Review: A Dangerous Stir: Fear, Paranoia, and the Making of Reconstruction

by James Durney on October 19, 2009 · 0 comments

A Dangerous Stir: Fear, Paranoia, and the Making of Reconstruction (Civil War America)
by Mark Wahlgren Summers

Product Details

  • Hardcover: 344 pages
  • Publisher: The University of North Carolina Press (September 10, 2009)
  • Language: English
  • ISBN-10: 0807833045
  • ISBN-13: 978-0807833049

ADangerousStirFearParanoiaAndTheMakingOfReconstructionPeople who read history know how the story ends.  We have read the last chapter of the mystery novel and are now working are way to the inevitable conclusion.  Knowing the story can result in seeing history as fixed and the participant’s actions as predestined.  We forget that they have not read the final chapter.  They do not see a predestined course to an inevitable conclusion.  Things were no clearer, to them, than they are today.  Both see a myriad of possibilities fraught with perils real and imagined.  The media works to attract business not to tell the truth.  Personal considerations, public prejudiced, irrational fears and silly unreasonable expectations play major roles in what did or did not happen.  All to often, this gets lost in the history of large political events.

Mark Summers brings all the fear, unreasonable expectations, paranoia, public prejudices and media overstatements together to produce a unique look at Reconstruction.  This is not a clear dispute between Presidential and Congressional Reconstruction policies.  This is not a contest between the radical and moderate/conservative Republicans in Congress.  This is not politics “as usual” between Northern Democrats and Republicans over control of the country.  Yes, all of this is occurring and the author includes it in the proper perspective.  What sets this book apart is the author’s concentration on these fears, delusions and assumptions that occurred in making and unmaking of Reconstruction policy.

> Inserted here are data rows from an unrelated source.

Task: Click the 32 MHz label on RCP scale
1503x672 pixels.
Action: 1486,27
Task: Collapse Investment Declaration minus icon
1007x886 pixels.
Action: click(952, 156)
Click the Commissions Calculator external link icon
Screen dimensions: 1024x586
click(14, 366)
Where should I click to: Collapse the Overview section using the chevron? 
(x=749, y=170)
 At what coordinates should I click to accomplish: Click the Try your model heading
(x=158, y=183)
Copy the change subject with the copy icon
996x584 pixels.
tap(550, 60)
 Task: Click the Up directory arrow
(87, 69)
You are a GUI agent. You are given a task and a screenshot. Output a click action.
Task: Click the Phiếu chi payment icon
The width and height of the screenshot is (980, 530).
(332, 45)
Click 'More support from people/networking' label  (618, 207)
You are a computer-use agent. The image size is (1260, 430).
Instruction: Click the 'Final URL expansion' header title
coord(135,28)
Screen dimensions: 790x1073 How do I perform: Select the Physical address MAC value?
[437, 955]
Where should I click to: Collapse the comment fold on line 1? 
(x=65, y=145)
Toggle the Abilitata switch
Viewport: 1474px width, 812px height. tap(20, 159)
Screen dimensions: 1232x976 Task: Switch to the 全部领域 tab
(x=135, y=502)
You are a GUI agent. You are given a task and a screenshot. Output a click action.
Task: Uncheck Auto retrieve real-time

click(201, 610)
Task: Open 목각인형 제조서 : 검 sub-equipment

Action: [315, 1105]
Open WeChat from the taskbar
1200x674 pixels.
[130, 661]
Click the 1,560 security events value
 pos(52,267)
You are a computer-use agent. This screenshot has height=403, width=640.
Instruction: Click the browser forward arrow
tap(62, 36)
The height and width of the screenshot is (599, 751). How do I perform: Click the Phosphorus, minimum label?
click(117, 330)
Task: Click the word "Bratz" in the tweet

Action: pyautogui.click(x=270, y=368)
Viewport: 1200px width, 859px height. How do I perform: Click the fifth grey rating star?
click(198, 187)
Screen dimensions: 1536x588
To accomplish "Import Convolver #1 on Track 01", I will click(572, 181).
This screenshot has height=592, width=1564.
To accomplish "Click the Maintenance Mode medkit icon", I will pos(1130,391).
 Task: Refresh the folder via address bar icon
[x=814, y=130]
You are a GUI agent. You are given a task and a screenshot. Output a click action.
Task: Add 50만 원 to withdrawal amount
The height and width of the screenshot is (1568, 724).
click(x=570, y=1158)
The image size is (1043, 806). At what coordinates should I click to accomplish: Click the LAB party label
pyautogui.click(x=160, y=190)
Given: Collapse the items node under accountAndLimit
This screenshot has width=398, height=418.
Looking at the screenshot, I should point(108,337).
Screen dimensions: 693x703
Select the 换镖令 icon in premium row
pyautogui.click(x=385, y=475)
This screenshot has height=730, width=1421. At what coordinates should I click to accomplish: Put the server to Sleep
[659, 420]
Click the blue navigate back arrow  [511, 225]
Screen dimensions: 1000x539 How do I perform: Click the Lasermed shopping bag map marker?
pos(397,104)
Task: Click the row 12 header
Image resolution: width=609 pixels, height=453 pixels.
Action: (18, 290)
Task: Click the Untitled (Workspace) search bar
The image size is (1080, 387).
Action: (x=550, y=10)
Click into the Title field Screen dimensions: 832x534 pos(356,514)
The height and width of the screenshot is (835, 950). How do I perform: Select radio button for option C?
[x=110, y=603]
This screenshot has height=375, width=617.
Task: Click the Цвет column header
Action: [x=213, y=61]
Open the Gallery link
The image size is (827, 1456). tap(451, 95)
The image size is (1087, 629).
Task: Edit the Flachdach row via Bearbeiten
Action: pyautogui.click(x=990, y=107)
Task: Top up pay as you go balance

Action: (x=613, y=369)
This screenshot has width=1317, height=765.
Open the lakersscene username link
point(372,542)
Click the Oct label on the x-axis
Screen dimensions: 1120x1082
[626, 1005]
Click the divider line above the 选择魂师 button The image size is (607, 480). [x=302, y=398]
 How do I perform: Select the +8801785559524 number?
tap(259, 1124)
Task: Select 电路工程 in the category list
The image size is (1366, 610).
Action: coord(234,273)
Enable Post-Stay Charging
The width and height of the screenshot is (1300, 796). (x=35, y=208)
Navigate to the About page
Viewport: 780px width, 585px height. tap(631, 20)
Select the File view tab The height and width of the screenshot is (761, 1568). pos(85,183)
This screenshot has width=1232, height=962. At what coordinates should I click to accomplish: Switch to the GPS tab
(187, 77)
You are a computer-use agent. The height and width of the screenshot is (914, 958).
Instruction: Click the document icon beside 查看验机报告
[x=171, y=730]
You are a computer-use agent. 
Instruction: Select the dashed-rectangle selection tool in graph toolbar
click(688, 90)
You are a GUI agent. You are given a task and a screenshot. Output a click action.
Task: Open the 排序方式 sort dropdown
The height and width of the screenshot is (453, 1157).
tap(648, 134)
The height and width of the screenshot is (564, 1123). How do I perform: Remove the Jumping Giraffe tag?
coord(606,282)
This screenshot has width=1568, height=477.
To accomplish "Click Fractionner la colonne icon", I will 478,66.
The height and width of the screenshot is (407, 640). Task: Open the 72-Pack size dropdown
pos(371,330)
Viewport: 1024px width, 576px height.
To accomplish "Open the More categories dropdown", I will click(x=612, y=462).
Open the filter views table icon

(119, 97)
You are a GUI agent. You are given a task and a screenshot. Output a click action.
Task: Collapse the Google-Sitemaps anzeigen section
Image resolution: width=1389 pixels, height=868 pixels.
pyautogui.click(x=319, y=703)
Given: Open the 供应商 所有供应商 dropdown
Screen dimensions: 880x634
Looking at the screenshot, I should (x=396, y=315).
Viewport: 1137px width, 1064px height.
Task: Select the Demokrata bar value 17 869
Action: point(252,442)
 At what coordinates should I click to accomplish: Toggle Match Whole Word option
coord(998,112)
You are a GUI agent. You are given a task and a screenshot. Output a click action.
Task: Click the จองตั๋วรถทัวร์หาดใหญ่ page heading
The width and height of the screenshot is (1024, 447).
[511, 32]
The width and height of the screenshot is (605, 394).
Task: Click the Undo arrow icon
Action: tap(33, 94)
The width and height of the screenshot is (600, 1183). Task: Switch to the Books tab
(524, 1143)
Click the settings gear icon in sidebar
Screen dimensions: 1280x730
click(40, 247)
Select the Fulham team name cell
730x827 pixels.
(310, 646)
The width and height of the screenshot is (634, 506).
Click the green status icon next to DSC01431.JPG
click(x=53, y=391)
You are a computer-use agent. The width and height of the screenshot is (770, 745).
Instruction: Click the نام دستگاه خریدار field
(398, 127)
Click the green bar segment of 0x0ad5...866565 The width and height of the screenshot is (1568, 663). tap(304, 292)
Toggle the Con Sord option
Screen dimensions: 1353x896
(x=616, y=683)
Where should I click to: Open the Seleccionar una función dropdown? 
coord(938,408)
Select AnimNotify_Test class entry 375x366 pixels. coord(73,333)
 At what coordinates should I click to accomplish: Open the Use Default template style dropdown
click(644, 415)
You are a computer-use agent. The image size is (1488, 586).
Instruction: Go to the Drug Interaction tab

America had just put down a rebellion.  For the first time, a president is murdered.  Emancipation freed millions of blacks but what would happen to them?  The government was badly in debt, taxes high and thousands of men were invalids.  Thousands more were trying to put their lives back together, adjusting to civilian life after the years of war. Much of the nation was in ruins and business had to switch from military to civilian production.  Over all of this is a series of options and legal questions on reconstruction that victory had not settled.  The author does an excellent job of covering the legal questions and political problems the nation faces in 1866.  This very impressive foundation, allows readers to understand the reasoning behind the many parties decisions.  Of equal importance is the state of newspapers, North and South, during this time.  Highly partisan, reporting speculation as fact while often lacking resources to do more than copy stories from other papers, they play a major role in shaping public opinion.  Often, the newspapers do little more than confirm the prejudices of their subscribers, echoing the position of the party to which they belong.

The President and the Congress cannot work together.  The public fears a second civil war.  The President leads an army fighting for a Congress of Northern Democrats, Copperheads and former rebels saving the nation from radicals and preserving the Constitution.  A Congressional army of state militia and GAR veterans fights to preserve the victory of 1865.  Did it happen, no it did not.  At the time, people did not know if it would or not happen and newspapers use a lot of ink reporting this story.

This book takes us back to the fears and dangers of the years immediately following the Civil War.  We see Reconstructions not as a failed process or a conflict between branches of government but as a real moving item.  All sides are stumbling in the dark, unsure but determined to save America from “her enemies”, whoever they might be.

This book will challenge you and make you think.  The author is able to make the questions and issues understandable in a few pages.  Fully footnoted, some of the statements are surprising for their venom, with a good selection of Thomas Nast cartoons to illustrate the times.  This is not a quick read BUT it is an important contribution to our history of Reconstruction and is a necessary addition to your library.